[Opening Data in this exercise section]

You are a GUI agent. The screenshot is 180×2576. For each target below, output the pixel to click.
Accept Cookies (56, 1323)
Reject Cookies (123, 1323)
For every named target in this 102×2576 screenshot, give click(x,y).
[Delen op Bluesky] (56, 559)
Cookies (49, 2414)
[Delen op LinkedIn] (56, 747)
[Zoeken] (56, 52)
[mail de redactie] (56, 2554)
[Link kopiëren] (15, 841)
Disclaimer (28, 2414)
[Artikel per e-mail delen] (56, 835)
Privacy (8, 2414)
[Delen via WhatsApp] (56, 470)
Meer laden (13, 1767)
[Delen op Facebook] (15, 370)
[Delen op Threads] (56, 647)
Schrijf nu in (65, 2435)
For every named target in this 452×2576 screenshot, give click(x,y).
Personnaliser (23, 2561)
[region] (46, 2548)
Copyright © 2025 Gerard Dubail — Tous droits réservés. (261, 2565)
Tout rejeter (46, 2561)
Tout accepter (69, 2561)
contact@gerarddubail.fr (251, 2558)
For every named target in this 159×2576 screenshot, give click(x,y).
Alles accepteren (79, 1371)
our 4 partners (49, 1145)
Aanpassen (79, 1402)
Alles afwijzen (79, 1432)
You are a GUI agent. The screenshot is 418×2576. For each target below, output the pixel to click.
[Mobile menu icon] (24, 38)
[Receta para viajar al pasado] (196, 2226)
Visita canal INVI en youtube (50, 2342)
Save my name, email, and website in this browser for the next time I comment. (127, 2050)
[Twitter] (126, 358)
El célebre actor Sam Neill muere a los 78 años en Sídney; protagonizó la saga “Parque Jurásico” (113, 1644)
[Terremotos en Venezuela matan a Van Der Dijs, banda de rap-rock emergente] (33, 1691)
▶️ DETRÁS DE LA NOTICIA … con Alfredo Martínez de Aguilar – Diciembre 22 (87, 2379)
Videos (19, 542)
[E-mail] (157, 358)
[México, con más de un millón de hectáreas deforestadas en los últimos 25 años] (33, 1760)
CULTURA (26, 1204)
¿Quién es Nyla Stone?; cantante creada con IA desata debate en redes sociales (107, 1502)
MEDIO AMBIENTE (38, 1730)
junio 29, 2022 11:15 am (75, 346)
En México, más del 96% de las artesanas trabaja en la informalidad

[Closing Data in this exercise section]

### Exercise objective
Search the data for "[E-mail] (157, 358)". Beginning with that line, set down every line through the last exactly.

### Response
[E-mail] (157, 358)
[México, con más de un millón de hectáreas deforestadas en los últimos 25 años] (33, 1760)
CULTURA (26, 1204)
¿Quién es Nyla Stone?; cantante creada con IA desata debate en redes sociales (107, 1502)
MEDIO AMBIENTE (38, 1730)
junio 29, 2022 11:15 am (75, 346)
En México, más del 96% de las artesanas trabaja en la informalidad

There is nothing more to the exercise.